_Task material_.
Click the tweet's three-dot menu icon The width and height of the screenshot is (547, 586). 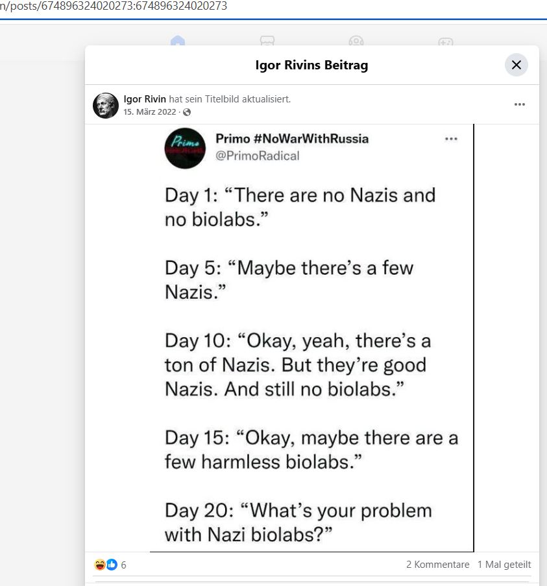tap(451, 139)
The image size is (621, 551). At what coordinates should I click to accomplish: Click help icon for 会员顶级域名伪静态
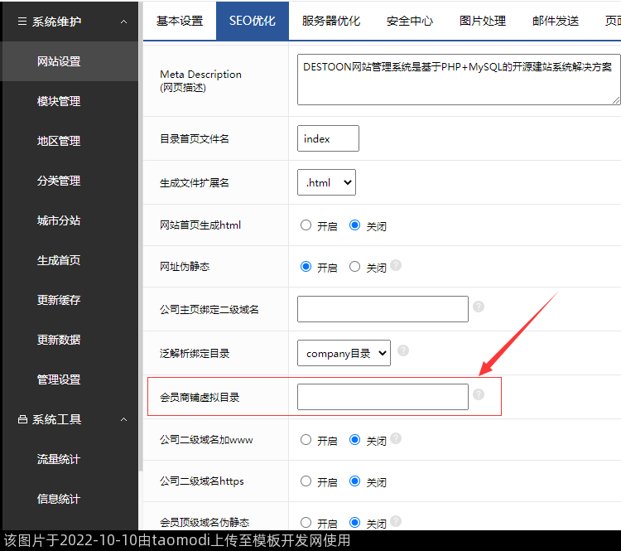click(396, 522)
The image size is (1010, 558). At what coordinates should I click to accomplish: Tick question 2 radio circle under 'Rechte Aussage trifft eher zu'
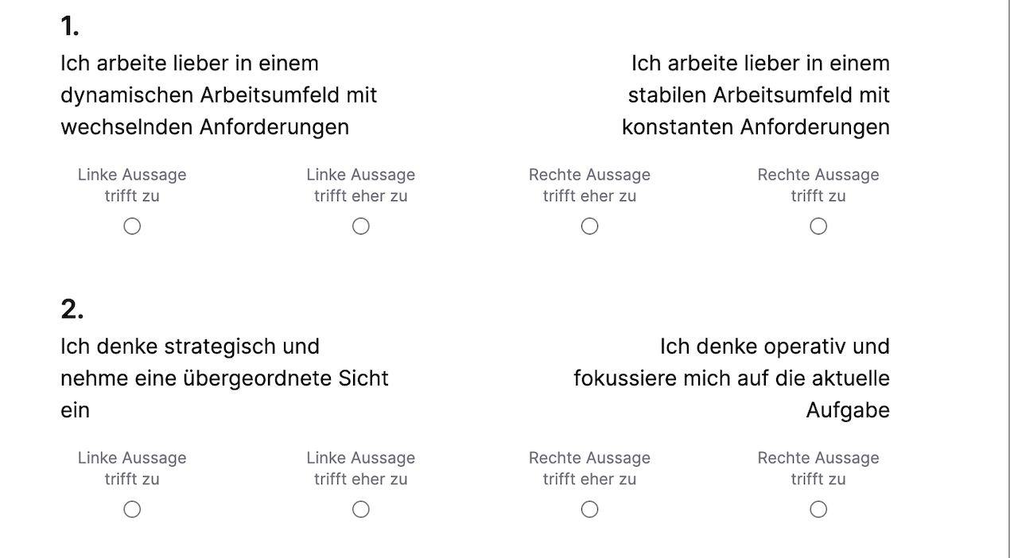(x=589, y=510)
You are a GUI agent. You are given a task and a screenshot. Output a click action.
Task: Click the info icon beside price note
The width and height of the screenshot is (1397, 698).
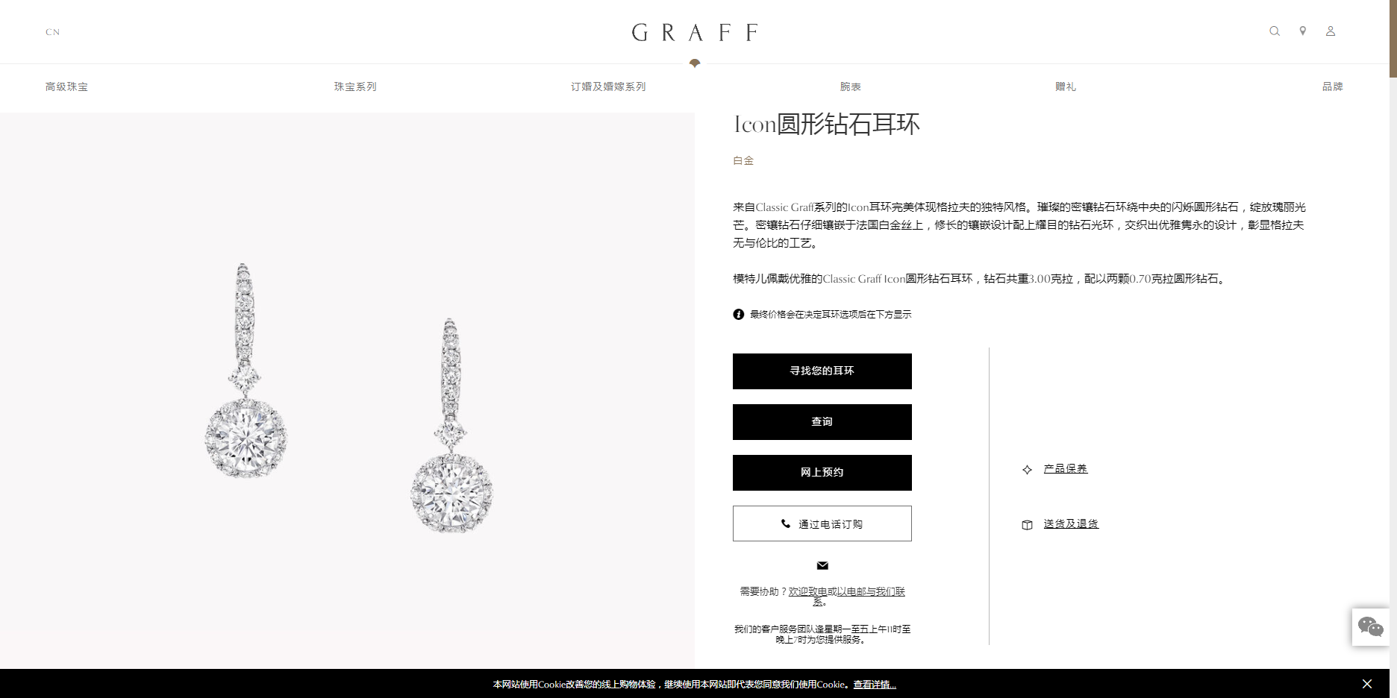point(738,314)
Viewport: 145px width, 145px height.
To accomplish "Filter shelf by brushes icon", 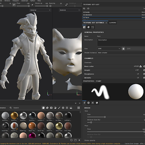I will click(x=59, y=108).
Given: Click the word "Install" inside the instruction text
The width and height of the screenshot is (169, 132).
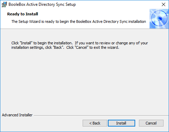Looking at the screenshot, I should 26,43.

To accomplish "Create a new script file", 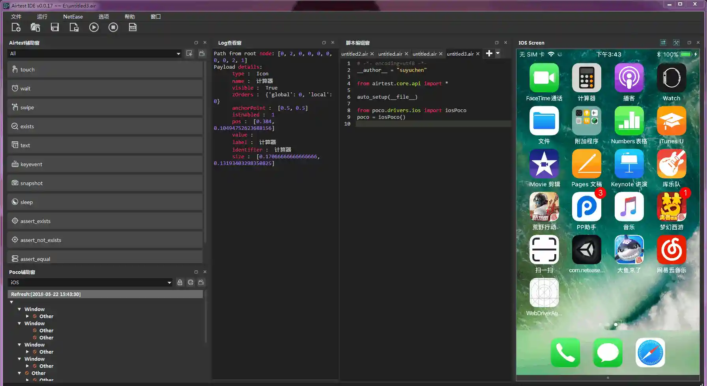I will tap(16, 27).
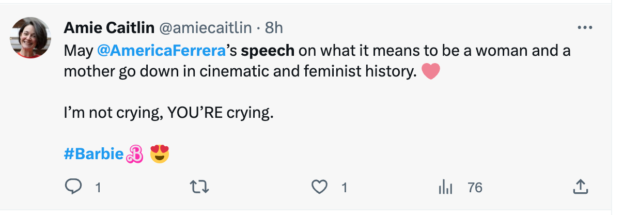
Task: Click the bold word speech
Action: [x=268, y=51]
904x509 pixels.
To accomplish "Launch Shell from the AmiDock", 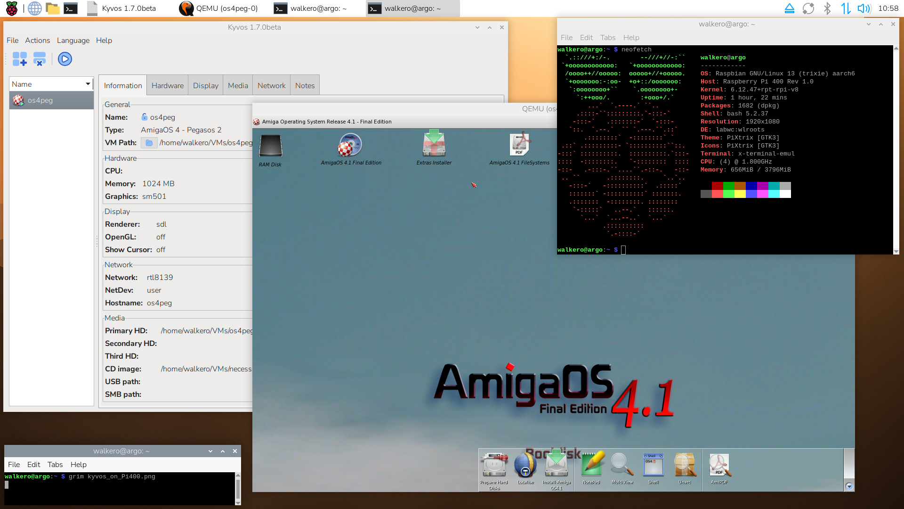I will click(654, 466).
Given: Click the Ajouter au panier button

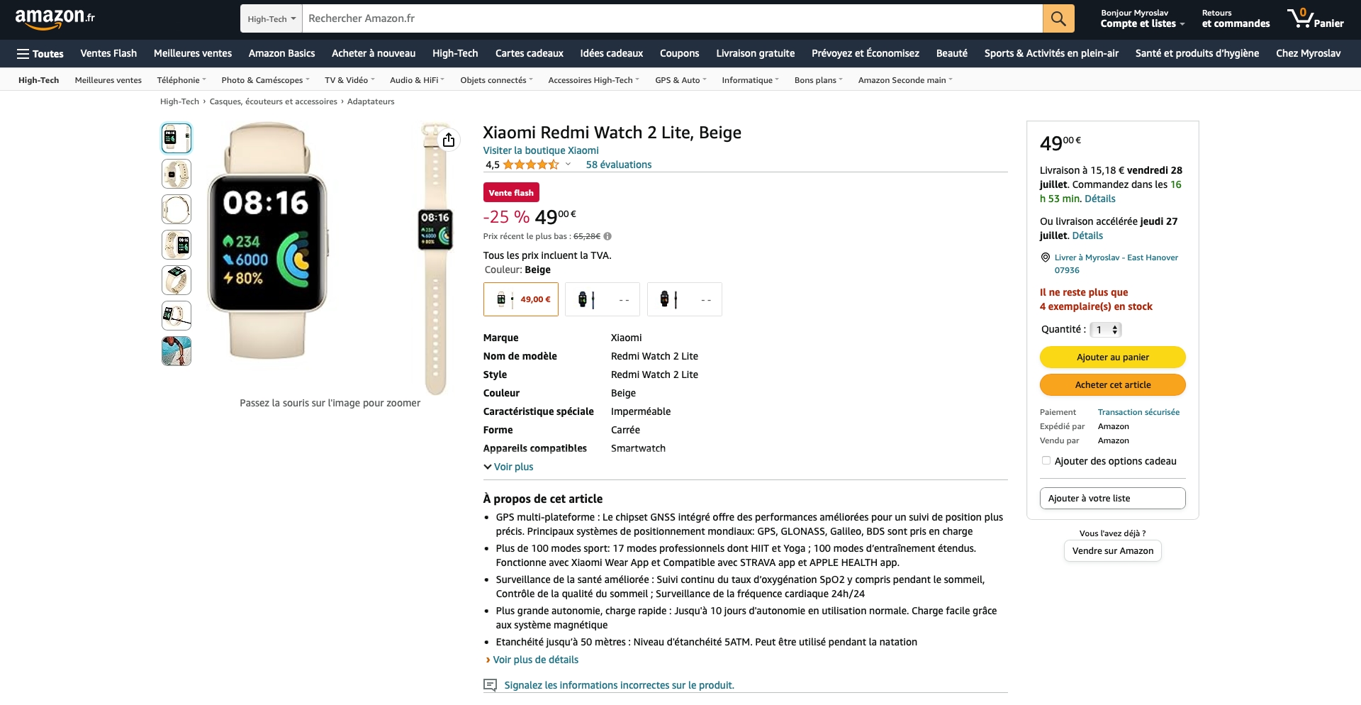Looking at the screenshot, I should (1113, 357).
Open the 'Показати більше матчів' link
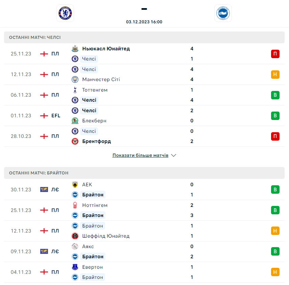Image resolution: width=289 pixels, height=285 pixels. (140, 156)
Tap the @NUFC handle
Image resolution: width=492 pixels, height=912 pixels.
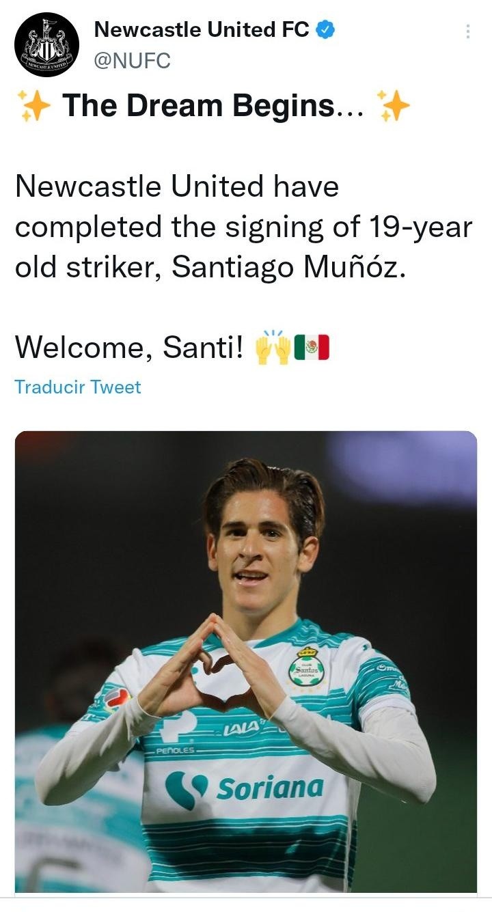click(x=132, y=61)

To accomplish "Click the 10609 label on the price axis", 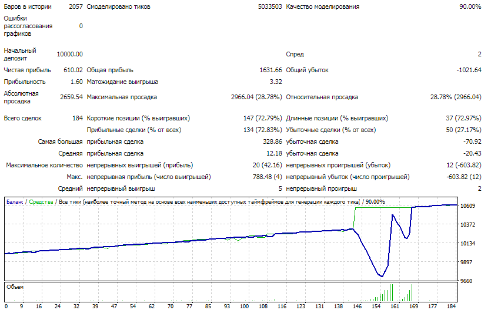I will pos(468,206).
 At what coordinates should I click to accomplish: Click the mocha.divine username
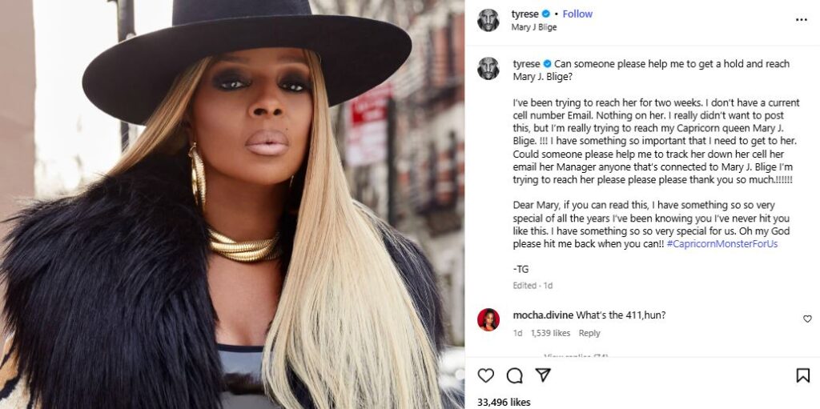coord(544,315)
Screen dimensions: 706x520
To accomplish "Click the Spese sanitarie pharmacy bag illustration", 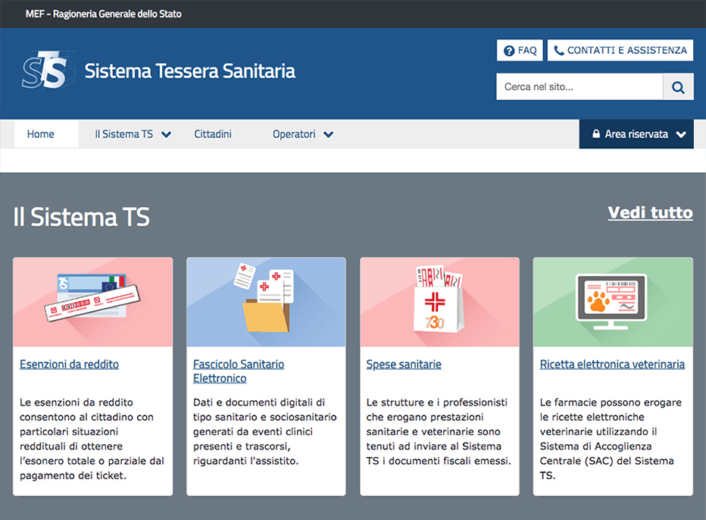I will (439, 302).
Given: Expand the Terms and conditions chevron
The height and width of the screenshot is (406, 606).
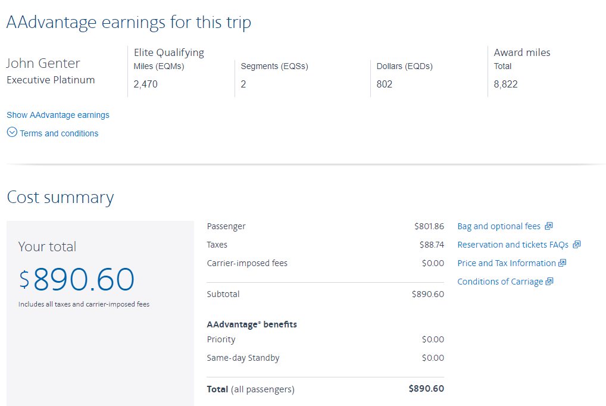Looking at the screenshot, I should tap(12, 133).
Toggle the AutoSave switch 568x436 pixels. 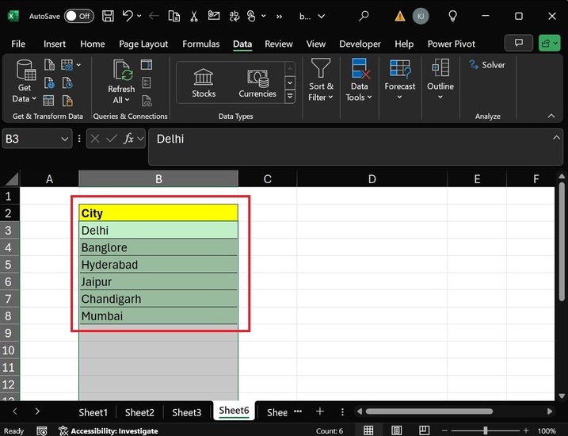click(78, 16)
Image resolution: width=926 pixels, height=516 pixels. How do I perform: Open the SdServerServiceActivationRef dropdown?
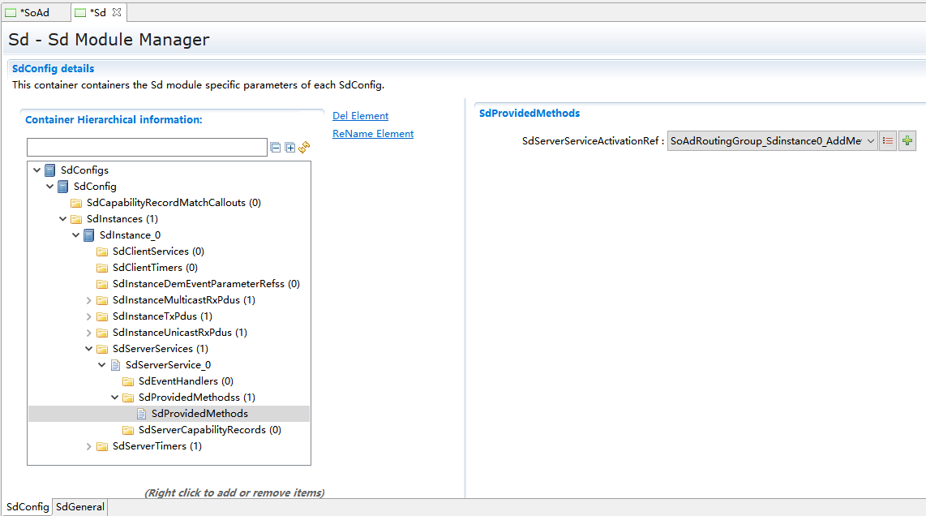[871, 141]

_Your goal_.
Quote the records word for word, starting at the line that contains "Image resolution: width=926" and going through the end of the records. Leave the pictures out of your answer.

_Output of the task_.
Image resolution: width=926 pixels, height=516 pixels. How do I perform: Open the SdServerServiceActivationRef dropdown?
[871, 141]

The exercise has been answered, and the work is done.